# start of EXCERPT PROVIDED

Towards the close of Mr. Adams's administration, he was offered. a foreign embassy, which he declined; and upon the accession of Mr. Jefferson to the presidency, he resigned his public employments, and returned to the practice of the law with unabated zeal. From this period he engaged less in political controversies; and reserved himself principally for professional or theological researches. He had always accustomed himself to an independence of thinking upon all subjects, legal, political, and religious. He subscribed to no man's creed, and dealt in the dogmas of the school of no master; but he examined, and weighed, and decided every thing for himself. He observed, or thought he observed, that parties were gradually changing their policy and principles; and, on this account, he seems to have felt less desire to engage in controversies, where his judgment and political friendships might not always be reconcilable. On two memorable occasions, which are yet fresh in our recollections, he took an active political part. I refer to his opposition to the embargo and non-intercourse system, and his support of the late war. But, except in these instances, he rarely, if ever, appeared, after his return to the bar, as the strenuous advocate or opposer of any of the great political measures, which agitated the nation. It was not that he looked on with indifference, or sought to evade responsibility by equivocation or reserve. On the contrary, he was always frank, communicative, and decided. But his judgment was so little in unison with the wishes of any party, that he expressed his opinions, rather as guides of his own conduct, than from a hope to influence others. He was as incapable of deceiving others, as he was of deceiving himself; and would rather surrender the popularity of a whole life, than submit his own. judgment to any sect in church or state.

It is not unusual for men of eminence, after having withdrawn a few years from the bar, to find it difficult, if not impracticable, to

resume their former rank in business. Nothing of this sort occurred, to check the progress of Mr. Dexter. He was immediately engaged in almost all the important causes in our highest courts; and popular favor seemed to have increased, rather than diminished, during his temporary retirement. From the triumphs and victories of the state bar, his reputation soon carried him to the Supreme Court of the United States, where it has been my pride and pleasure, for many years, to see him holding his career in the foremost rank of advocates. This would entitle him to no ordinary praise; for that bar has been long distinguished by the presence of many of the most illustrious lawyers in the Union.

# end of EXCERPT PROVIDED

— THINGS TO DO —
A. In the passage on Mr. Dexter, what two occasions are named on which he took an active political part after returning to the bar?
B. Quote the stretch of the passage on Mr. Dexter from "It is not unusual" through "in the Union." word for word.

# start of DATA LISTING

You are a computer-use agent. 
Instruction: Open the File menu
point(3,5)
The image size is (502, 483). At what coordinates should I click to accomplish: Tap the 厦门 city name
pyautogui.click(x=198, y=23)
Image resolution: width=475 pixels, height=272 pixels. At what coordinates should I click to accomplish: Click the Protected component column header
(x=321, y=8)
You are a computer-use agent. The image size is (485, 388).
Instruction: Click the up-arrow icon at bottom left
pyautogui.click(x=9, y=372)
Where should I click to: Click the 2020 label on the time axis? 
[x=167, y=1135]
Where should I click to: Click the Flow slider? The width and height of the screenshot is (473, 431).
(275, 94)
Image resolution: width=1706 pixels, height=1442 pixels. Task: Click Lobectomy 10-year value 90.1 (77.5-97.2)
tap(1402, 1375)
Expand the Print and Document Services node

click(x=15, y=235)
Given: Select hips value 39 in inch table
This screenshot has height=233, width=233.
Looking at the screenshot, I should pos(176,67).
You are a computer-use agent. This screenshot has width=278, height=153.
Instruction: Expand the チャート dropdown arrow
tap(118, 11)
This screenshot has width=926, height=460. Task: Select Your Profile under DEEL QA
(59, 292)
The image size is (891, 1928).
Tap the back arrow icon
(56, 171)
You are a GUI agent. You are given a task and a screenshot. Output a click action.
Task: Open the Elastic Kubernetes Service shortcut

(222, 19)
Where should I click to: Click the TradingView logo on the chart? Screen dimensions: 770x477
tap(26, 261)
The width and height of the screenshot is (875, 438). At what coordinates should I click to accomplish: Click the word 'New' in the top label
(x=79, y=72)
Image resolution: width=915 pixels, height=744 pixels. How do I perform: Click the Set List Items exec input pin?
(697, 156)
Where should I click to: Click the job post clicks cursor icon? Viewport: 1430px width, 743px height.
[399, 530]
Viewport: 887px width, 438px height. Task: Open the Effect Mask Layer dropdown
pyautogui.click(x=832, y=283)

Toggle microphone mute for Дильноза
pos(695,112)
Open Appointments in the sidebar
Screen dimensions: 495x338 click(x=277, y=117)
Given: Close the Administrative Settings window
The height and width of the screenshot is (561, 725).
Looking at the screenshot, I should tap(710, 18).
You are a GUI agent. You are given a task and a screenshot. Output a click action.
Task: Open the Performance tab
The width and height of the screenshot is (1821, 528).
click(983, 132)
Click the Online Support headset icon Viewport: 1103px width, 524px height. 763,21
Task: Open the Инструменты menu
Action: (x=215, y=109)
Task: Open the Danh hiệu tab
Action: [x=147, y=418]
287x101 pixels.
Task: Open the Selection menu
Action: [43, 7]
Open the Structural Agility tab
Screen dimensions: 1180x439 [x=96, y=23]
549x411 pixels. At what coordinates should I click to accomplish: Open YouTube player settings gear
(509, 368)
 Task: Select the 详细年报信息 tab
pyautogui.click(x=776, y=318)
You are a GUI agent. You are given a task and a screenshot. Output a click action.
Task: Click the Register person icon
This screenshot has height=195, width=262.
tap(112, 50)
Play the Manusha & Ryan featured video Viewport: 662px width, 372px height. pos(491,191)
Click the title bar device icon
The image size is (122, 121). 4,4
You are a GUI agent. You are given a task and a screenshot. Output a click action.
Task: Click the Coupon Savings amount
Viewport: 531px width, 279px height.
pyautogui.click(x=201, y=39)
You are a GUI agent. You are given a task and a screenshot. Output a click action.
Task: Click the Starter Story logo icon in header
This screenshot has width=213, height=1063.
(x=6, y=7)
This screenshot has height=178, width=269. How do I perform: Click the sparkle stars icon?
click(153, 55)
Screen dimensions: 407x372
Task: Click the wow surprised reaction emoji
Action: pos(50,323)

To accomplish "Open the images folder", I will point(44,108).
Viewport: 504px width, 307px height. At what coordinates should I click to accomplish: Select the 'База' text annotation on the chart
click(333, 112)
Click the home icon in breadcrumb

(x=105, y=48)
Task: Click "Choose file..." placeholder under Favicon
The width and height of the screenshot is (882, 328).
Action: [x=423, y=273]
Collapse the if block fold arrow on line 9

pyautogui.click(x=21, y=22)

# end of DATA LISTING

— TASK RESULTS —
A. His opposition to the embargo and non-intercourse system, and his support of the late war.

B.
It is not unusual for men of eminence, after having withdrawn a few years from the bar, to find it difficult, if not impracticable, to

resume their former rank in business. Nothing of this sort occurred, to check the progress of Mr. Dexter. He was immediately engaged in almost all the important causes in our highest courts; and popular favor seemed to have increased, rather than diminished, during his temporary retirement. From the triumphs and victories of the state bar, his reputation soon carried him to the Supreme Court of the United States, where it has been my pride and pleasure, for many years, to see him holding his career in the foremost rank of advocates. This would entitle him to no ordinary praise; for that bar has been long distinguished by the presence of many of the most illustrious lawyers in the Union.